Indexes and concordances

The terms 'concordance' and 'index' are not used in the same way by everybody. For the purposes of this web page, I use concordance for a list of occurrences of one word in its context and index for a list of several words, each word accompanied by one or more page references. There are several types of index (word index [index verborum], language index, subject index, author index, etc.), but there's just one type of concordance.

In InDesign you can create indexes, not concordances, though concordances can be scripted (see the concordance script, below). Indexes should be done manually by adding topics and page references using the Index panel. InDesign's indexing is limited in that you can create just one index in a document, though with some trickery (to be outlined below) you can create, say, author, language, and subject indexes in one document.

Another approach to indexing in InDesign is to ignore its index feature entirely, using one or more scripts to find words from a word list and find all page references for each word. The first script listed here, under "Independent index from word list", is an example.

Independent index from word list

The script creates an index from a word list, sidelining InDesign's index altogether. It can be used for author, language, and citation indexes and similar indexes. For subject indexes it's not particularly good, but it can be used to get a start. The script runs on all opened documents. It's comparable in some ways to Marc Autret's (more elaborate) index brutal.

(20 September 2009: Marc Autret has another, very versatile, script which I discovered only today, see the discussion at IndesignSecrets. The script, indexmatic.js, can be downloaded here.)

Creating topics and page references

The scripts in this section create topics in a document from a variety of sources: an external word list, text fromatted with any character styles, text formatted with certain text tags, or topics imported from another document.

Topics and page references from a word list

On the basis of a word list, the script adds topics and page references to InDesign documents.

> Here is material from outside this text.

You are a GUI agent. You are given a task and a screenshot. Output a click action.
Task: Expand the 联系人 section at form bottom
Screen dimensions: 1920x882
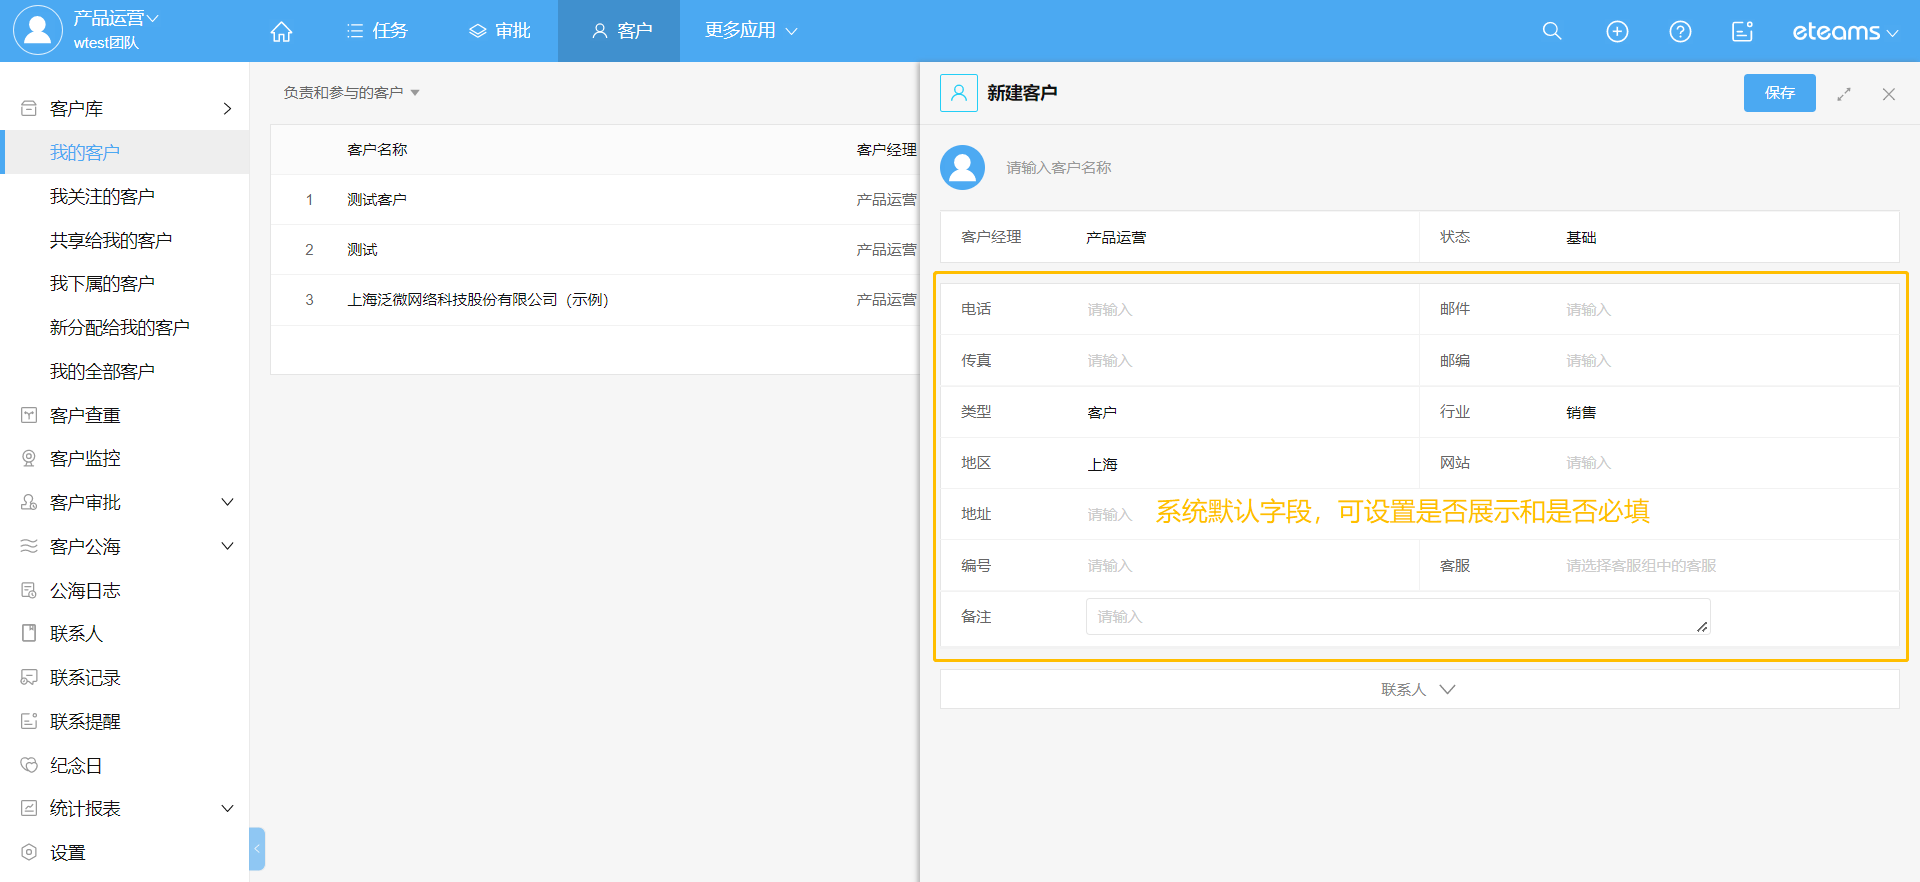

Topics and page references from character styles

This script creates topics and page references in InDesign documents using InDesign's index feature. It looks for the character styles you pick in the dialog and creates topics from and page references to whatever those character styles are applied to. Choose to replace an existing index or to add to it. Optionally prefix topics with the character style's name (handy for creating multiple indexes).

Topics and page references from text tags

The script looks for index text tags such as \index{collie} or {ix}collie{#ix}. Any format is possible as you specify the tags in a dialog. From these strings a topic collie is created, a page reference is added to the page on which the text string occurs, and the whole string is deleted. Subtopics are handled as well.

Page references from imported topics

When you import topics from another document, any page references aren't imported, naturally. The script adds these.

Editing topics

It's not so easy to edit topics in an InDesign document. Adding and removing subtopics, for instance, is very labour-intensive when the topic has page references associated with it. The method described here makes life a little easier.

Editing indexes

Most indexes need some editing after they've been created. Here are some scripts I use to make some of that work a bit easier.

Update index

When you edit an index, for example to combine entries, you can end up with unwellformed page ranges such as 2, 16-34, 4-8, 5-10, x, 12-18, ii-iv. The update script fixes this, either the whole index or just the selected entry.

Sectioning an index

Apply a paragraph style to entries that start a new letter. Optionally insert section headings.

Fix index problems: convert page references to text tags

Problems with indexes can be solved by converting all page references to text.

Build index from textual markers

The script that converts an index to text places text tags in a document such as <ix>cat</ix>. This script (re)builds an InDesign index from such tags. (The script is a simple version of the one listed above, "Topics and page references from text tags" in that it is fixed to the tags produced by the script that converts references to tags.)

Concordance

The concordancer takes one word and creates a list of sentence fragments that show the concordanced word in its context. In the interface you specify which word should be concordanced and how big the context should be (number of words before and after. The list includes the page numbers of the found items.